> [Material for this exercise]
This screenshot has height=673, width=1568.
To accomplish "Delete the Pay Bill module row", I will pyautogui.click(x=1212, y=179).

---

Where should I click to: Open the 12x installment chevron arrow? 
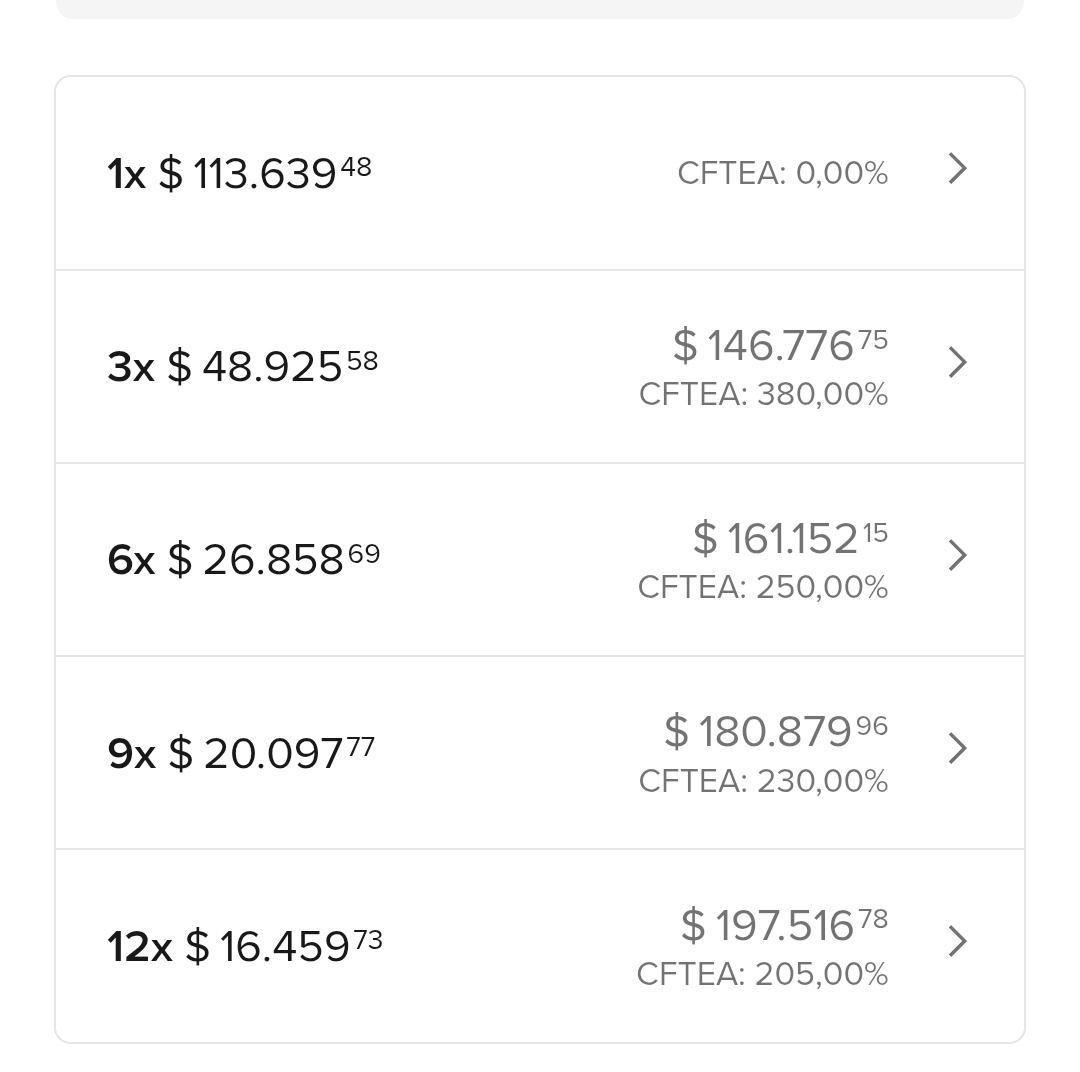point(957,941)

==

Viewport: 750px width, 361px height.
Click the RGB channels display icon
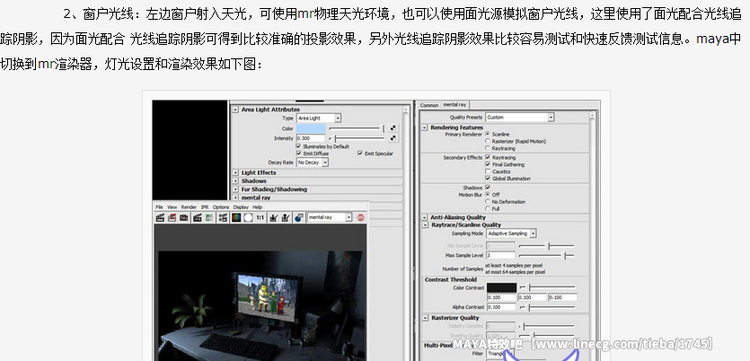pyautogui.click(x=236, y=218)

> [Exercise objective] For this exercise, return every line from the data that holds the string "width".

> [Finished task]
This screenshot has height=673, width=1568.
Viewport: 750px width, 361px height.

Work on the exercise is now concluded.